Quizás veinte minutos, treinta. Se movían lento, al menos esa era mi sensación.
Se movían con la seguridad y la parsimonia que da el saberse dueños de la
situación, indestructibles, intocables. Cuando ya se iban, ni siquiera un hasta
luego, un adiós, sólo una mirada de uno de ellos, quizás el jefe, el cabecilla
que me miraba con sus ojos enrojecidos. Una mirada de desconfianza, de
volveremos por aquí, de no me fio de ti bruja mala. Hay miradas que hablan por sí
solas. Ahí sí que temblé, se me erizó el vello a la vez que cruzaban el umbral
y se iban. La puerta aún estaba abierta mientras atravesaban el porche. Fui a
cerrarla tras ellos y entonces fue cuando lo vi quieto, inmóvil en medio del
jardín, yo con una mano en el pomo y la
otra en la boca, ahogando el grito que no pegué, el suspiro que me venía y que
contuve dentro de mí. Las piernas me temblaban. Se estaba encendiendo un
cigarrillo. Me di cuenta cuando vi el humo de las primeras caladas. Movía la
cabeza de un lado al otro. Cuanto suplicio. Cuanta intriga. Los tenía
enterrados a su izquierda, cerquita de donde ahora el funcionario se fumaba el
cigarrillo tan tranquilo. Apenas cuatro metros. No podía dejar de mirarlo, vete
ya, aléjate, sal de mi casa y no vuelvas. Giró la cabeza mirándome, intuyéndome
aún allí, vigilante, desafiante, habían pasado cinco minutos. Tiró la colilla
al suelo sin apartar sus ojos de los míos mientras con el tacón de su bota
derecha aplastaba el cigarro y me sonreía para por fin irse, para alejarse por
fin dejándome tranquila, observando como la silueta de los tres hombres se desvanecía
como cuando te despiertas de un mal sueño.

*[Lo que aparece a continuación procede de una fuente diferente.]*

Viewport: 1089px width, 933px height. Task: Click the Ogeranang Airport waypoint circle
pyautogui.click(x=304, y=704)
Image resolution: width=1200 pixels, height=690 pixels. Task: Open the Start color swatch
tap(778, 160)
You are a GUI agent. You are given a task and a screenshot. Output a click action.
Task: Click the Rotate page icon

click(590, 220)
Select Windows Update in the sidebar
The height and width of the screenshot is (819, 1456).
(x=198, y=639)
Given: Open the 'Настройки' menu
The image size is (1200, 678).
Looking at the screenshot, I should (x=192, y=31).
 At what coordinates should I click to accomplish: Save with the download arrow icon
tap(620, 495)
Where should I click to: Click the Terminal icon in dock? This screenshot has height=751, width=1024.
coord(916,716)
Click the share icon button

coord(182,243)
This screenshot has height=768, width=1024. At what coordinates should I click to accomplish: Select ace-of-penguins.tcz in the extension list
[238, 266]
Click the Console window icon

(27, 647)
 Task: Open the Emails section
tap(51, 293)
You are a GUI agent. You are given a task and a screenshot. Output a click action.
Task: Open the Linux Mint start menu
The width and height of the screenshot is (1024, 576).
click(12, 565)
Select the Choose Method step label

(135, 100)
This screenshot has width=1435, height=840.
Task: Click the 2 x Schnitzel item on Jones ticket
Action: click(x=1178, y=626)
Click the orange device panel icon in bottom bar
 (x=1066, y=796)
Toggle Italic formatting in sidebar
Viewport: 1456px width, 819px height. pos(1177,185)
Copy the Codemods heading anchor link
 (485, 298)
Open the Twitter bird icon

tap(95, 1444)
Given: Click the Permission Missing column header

He ganado tiempo, lo sé, pero
también sé que volverán y que tendré que estar preparada. Esta situación es
insufrible e inaceptable. Totalmente injustificada. Todos los bolígrafos
deberían tener los mismos derechos. Que sean de color negro o rojo o azules es
lo de menos. No permitiré que los traten así. Yo no. Es una caza en toda regla
y resistiré hasta las últimas consecuencias. Hoy me compré otro en el mercado
negro. Me costó caro pero alguien tiene que salvarlos.